DIRECTIONS
Return only that part of the material below which starts with the line containing "Click the Compare with Clipboard icon" and goes on through the line containing "Click the Advanced", restated exactly.

= = = = = = =

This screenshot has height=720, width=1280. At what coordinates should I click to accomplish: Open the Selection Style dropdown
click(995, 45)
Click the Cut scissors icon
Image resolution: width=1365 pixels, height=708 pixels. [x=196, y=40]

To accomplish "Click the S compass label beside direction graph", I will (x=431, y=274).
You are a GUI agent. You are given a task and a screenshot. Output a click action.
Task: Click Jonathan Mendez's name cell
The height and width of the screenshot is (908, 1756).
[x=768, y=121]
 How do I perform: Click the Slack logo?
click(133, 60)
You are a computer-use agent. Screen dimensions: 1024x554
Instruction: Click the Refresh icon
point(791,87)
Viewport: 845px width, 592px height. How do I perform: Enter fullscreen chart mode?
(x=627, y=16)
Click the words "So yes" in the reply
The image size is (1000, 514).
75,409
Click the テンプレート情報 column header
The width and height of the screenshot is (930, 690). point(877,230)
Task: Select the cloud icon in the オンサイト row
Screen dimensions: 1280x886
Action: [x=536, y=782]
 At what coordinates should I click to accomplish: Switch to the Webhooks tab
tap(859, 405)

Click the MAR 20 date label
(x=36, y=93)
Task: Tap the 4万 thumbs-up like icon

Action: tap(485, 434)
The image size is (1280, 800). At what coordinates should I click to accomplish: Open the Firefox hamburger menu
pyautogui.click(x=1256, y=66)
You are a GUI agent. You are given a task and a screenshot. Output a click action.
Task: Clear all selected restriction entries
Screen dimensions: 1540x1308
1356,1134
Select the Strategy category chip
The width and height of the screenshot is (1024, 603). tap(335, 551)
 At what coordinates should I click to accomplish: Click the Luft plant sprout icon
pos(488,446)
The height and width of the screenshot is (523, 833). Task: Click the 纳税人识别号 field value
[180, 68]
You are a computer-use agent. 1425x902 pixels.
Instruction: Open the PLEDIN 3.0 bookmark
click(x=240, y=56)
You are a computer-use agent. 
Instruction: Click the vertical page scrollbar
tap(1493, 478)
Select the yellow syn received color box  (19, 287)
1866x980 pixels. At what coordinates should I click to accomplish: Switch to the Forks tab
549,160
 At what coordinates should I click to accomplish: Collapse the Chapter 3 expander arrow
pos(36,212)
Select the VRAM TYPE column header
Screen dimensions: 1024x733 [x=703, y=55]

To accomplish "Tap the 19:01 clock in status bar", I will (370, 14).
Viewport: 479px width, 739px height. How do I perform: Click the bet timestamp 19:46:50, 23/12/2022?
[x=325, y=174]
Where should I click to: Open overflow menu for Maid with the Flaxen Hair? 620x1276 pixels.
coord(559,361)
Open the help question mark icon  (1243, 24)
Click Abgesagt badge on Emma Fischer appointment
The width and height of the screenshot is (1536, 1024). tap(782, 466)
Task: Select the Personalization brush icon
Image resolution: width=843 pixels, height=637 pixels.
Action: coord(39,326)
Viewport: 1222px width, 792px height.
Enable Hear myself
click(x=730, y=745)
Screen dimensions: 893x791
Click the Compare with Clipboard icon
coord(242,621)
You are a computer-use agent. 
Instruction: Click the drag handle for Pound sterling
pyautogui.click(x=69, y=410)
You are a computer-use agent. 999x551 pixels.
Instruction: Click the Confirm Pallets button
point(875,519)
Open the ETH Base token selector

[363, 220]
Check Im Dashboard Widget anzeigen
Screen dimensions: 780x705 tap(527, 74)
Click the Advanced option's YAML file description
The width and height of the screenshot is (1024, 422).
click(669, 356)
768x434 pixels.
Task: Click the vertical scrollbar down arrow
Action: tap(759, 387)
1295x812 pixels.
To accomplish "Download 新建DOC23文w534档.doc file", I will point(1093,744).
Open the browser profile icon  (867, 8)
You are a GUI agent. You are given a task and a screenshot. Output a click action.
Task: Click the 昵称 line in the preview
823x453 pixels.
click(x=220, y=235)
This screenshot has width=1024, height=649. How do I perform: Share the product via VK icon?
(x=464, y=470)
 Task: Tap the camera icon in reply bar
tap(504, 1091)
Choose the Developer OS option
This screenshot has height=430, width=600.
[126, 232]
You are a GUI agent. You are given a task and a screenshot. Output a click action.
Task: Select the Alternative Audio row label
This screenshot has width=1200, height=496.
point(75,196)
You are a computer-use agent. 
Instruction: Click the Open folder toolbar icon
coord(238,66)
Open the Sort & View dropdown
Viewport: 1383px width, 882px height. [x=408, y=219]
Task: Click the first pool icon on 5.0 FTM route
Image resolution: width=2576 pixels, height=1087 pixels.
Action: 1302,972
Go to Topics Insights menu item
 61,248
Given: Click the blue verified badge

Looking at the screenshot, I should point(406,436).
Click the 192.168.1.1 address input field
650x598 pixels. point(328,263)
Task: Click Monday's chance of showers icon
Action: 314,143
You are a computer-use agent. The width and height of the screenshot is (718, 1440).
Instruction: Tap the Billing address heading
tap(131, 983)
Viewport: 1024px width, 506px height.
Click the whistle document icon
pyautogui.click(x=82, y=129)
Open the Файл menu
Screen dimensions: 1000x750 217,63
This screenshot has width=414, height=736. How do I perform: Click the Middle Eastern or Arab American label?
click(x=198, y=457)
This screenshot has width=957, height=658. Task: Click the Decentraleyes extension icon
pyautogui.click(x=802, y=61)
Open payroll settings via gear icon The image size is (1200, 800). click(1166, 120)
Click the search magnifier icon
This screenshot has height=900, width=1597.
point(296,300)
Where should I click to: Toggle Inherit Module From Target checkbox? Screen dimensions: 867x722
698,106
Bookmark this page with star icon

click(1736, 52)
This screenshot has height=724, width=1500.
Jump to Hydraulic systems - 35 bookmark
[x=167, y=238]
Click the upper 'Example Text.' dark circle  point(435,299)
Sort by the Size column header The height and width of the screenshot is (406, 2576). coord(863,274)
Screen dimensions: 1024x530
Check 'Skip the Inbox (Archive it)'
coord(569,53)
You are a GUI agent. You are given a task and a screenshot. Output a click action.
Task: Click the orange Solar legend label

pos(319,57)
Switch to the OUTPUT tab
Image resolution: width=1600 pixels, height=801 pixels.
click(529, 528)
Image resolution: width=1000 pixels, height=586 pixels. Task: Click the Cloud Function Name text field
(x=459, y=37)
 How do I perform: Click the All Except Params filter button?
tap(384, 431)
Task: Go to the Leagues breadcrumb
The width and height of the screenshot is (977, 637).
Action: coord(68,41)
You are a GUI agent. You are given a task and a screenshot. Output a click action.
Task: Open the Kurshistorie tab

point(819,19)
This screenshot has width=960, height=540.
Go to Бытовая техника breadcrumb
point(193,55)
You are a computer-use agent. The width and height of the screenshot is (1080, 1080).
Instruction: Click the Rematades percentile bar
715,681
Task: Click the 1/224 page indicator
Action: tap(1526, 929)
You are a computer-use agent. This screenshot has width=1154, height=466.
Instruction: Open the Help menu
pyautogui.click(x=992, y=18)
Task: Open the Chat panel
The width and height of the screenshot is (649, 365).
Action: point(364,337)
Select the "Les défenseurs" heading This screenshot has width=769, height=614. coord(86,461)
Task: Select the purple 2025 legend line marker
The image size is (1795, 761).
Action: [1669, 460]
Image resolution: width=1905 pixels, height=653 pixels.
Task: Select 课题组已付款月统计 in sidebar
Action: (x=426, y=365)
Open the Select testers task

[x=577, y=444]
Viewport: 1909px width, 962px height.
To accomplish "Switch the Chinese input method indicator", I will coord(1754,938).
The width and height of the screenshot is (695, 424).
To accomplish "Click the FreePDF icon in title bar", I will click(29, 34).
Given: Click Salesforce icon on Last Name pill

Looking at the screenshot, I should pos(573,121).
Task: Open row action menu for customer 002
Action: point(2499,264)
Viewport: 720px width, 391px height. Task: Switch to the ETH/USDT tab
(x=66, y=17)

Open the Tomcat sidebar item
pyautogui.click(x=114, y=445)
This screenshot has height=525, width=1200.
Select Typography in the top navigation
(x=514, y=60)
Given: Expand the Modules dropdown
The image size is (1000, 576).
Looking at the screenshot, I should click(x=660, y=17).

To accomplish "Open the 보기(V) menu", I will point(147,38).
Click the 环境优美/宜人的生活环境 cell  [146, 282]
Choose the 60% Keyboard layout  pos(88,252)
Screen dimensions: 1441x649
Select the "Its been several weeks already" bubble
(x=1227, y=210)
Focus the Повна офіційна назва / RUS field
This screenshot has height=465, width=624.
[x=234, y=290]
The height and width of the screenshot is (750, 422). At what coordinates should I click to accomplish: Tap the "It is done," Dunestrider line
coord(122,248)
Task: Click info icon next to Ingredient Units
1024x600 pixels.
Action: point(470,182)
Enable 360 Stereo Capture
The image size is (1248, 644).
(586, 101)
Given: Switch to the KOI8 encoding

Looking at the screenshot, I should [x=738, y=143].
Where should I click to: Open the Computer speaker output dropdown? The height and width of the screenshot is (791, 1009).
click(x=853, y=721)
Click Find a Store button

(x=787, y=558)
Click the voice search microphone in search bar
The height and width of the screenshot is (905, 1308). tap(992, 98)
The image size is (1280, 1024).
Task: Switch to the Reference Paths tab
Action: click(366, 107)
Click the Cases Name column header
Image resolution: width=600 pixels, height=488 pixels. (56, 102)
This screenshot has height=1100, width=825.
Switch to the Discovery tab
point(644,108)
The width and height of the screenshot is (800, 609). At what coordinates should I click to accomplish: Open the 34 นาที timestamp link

= = = = = = =

OUTPUT OF THE TASK
Click the Compare with Clipboard icon
coord(242,621)
You are a computer-use agent. 
Instruction: Click the drag handle for Pound sterling
pyautogui.click(x=69, y=410)
You are a computer-use agent. 999x551 pixels.
Instruction: Click the Confirm Pallets button
point(875,519)
Open the ETH Base token selector

[363, 220]
Check Im Dashboard Widget anzeigen
Screen dimensions: 780x705 tap(527, 74)
Click the Advanced option's YAML file description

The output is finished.